A Girl Named Zippy by Haven Kimmel
Haven Kimmel portrays the innocence that childhood holds in A Girl Named Zippy. The nickname Zippy is so appropriate for this little girl as she is seen as the classroom menace and the neighborhood nuisance. Teachers dismiss her as a clown and neighbors slam doors in her face. But Zippy’s tenaciousness and tight grasp on life comes through.
Zippy gives us a humorous—sometimes not so humorous—look at a child’s life from a child’s viewpoint. As a memoirist, Kimmel sees the difficult sides of life; such as, animal torture, a gambling dad, poverty, and a lecherous teacher, but she is able to take it in stride and reason it all out. She shows the attitude that life happens, and there’s never anything to get too excited about.
The unusual Mooreland, Indiana, residents make Zippy’s life that much more colorful. Imagine reading about the letter carrier who only delivers mail he approves of, the grumpy drugstore owner and the old woman across the street who tried to kill Zippy when she was a baby. They all help give Mooreland a unique quirkiness. And what about the family next door, who relishes abusing animals? Zippy’s description brings to mind the bullies of everyone’s past.
As someone who grew up in a rural area, I can relate to Zippy as she shows her dad letting her play a card game her own way and her surprise in someone having shopped in a store thirty miles away. Her tongue-in-cheek humor is shown when her sister tells Zippy that she is adopted from gypsies, and her sister’s real father is the stinky garbage man. When her mom and dad both confirm the story and add their own twist to it, Zippy again accepts that life happens.
Living with the conundrum of a Quaker mom and a religion-experienced-in-the-woods-beside-a-peaceful-lake dad keeps Zippy wondering who is right, but accepts them both.

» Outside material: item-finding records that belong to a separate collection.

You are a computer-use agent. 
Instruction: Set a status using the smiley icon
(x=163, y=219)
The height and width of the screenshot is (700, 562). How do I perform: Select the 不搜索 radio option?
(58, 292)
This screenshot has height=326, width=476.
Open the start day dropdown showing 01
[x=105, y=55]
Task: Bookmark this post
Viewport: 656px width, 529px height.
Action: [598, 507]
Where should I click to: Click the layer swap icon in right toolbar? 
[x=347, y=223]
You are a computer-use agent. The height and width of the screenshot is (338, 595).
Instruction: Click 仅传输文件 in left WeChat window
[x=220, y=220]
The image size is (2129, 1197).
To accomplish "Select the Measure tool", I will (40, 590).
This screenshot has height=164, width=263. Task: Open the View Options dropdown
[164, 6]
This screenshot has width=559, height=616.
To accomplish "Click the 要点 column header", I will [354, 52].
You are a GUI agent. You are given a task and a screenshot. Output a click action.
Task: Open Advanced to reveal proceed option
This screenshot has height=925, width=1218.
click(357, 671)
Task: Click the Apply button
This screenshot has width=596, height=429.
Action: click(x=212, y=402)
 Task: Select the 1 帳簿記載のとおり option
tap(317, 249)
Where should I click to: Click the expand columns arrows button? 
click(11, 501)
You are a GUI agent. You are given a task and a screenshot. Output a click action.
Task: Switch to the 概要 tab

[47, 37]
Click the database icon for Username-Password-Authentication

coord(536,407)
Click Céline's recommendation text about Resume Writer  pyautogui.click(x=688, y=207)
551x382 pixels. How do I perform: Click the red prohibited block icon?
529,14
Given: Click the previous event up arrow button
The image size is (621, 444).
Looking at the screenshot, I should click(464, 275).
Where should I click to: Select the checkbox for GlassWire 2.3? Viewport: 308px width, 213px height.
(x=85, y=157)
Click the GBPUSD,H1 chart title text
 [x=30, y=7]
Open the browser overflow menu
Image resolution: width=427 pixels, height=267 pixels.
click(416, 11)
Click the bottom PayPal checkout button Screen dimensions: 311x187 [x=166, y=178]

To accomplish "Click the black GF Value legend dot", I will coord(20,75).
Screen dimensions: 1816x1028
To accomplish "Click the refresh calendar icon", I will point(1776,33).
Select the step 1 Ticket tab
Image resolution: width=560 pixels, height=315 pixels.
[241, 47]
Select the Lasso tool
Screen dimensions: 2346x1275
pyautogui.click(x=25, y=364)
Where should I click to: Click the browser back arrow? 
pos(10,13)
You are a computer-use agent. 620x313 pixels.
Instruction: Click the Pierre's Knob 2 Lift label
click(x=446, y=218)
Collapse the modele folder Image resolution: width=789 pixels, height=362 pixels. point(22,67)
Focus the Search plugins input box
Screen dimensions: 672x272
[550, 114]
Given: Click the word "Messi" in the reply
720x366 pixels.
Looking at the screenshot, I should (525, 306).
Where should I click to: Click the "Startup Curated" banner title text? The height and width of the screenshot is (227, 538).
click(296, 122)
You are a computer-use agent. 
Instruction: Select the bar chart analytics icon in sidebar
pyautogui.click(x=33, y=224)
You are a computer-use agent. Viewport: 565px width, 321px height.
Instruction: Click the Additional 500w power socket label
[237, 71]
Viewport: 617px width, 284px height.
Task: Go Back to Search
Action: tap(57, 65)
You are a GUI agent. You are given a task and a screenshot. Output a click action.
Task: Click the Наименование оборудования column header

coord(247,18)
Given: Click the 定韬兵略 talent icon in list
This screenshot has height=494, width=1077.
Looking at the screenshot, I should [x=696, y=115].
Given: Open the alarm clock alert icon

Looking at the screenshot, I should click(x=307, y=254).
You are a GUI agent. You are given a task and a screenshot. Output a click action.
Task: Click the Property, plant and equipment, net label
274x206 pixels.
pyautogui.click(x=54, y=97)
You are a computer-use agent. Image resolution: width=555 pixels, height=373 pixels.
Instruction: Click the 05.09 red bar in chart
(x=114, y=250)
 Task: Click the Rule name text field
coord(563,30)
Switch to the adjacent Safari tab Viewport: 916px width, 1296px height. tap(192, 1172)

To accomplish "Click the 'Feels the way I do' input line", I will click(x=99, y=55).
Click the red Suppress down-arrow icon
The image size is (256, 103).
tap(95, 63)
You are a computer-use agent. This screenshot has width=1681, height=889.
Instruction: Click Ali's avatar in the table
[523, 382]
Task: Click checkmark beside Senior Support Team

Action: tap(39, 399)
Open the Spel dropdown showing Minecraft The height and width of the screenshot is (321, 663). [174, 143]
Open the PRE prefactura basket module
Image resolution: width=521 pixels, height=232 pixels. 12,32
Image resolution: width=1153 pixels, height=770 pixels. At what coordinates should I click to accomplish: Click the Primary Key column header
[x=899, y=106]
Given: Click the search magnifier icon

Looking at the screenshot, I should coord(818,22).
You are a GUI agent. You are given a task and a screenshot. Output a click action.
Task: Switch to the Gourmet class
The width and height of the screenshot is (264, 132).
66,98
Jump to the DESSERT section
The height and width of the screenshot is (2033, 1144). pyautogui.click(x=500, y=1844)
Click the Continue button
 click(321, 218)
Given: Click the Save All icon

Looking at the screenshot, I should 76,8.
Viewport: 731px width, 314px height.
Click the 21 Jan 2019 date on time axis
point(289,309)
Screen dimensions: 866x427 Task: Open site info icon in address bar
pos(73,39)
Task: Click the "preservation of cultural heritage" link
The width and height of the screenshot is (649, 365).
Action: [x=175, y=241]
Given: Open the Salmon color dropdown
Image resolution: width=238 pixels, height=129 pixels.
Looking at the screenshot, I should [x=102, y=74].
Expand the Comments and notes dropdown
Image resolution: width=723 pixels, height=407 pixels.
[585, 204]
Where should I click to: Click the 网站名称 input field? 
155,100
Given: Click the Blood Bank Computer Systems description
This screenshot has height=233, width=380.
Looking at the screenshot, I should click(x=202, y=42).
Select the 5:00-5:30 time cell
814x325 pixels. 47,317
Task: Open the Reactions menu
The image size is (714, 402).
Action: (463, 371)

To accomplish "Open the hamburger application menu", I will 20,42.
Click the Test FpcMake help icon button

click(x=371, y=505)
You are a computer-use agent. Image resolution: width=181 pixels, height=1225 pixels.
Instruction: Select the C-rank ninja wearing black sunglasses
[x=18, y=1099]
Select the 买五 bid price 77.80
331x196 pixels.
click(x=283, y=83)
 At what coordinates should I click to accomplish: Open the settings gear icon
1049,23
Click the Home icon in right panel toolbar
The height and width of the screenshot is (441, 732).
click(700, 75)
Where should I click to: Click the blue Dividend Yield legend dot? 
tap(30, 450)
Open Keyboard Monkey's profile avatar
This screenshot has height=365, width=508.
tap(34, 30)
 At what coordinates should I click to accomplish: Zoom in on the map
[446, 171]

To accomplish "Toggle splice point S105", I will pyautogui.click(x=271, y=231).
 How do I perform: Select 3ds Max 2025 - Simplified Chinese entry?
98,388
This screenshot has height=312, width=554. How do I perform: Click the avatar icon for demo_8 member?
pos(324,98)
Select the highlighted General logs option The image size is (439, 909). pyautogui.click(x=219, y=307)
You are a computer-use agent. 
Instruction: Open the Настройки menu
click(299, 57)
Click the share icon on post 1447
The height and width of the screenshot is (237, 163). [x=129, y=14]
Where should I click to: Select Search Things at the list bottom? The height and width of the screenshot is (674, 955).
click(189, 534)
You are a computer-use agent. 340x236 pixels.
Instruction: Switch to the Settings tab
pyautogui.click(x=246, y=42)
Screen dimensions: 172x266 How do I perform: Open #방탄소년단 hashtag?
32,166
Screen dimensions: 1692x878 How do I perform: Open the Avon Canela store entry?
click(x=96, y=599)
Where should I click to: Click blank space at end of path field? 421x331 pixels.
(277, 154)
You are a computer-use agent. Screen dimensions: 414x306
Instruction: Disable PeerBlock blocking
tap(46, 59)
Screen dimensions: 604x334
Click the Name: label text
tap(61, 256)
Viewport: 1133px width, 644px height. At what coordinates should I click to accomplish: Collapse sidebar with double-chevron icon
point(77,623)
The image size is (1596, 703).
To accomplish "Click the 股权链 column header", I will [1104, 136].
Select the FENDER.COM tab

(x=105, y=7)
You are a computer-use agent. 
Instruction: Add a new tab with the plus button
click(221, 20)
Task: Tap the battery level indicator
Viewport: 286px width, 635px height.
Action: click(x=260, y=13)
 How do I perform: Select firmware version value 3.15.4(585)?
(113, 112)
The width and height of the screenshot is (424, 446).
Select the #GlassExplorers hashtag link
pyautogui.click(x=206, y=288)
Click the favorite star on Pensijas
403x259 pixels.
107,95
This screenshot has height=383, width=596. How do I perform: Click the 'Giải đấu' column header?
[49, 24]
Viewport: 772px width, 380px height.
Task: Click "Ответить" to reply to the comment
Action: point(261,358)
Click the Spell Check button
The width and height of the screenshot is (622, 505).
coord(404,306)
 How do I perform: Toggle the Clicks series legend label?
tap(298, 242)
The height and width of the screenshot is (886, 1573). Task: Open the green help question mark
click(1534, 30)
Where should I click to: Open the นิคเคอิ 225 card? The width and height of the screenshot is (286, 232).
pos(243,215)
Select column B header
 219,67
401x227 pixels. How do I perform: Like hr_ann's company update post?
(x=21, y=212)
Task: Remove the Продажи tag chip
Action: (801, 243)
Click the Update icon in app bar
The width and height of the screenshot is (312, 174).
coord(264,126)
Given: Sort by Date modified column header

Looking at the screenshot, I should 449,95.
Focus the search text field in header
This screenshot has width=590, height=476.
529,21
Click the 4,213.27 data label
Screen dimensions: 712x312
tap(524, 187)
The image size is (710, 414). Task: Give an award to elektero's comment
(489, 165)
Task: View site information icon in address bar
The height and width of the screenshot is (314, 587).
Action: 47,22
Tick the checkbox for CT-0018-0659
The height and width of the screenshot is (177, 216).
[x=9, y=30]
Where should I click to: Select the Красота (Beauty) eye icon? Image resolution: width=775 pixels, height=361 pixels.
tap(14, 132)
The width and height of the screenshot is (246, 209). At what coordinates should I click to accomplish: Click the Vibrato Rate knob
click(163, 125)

Kimmel writes a refreshing and inspiring look at the small town life of a small town girl. Her childhood reminds us to have faith in life whether we live in a rural or an urban area. Let me close with a piece of an Emerson quote that the author uses to open her memoir. It expresses the thought that regardless of whom we are or what we experience in life we all “must also soar and sing.”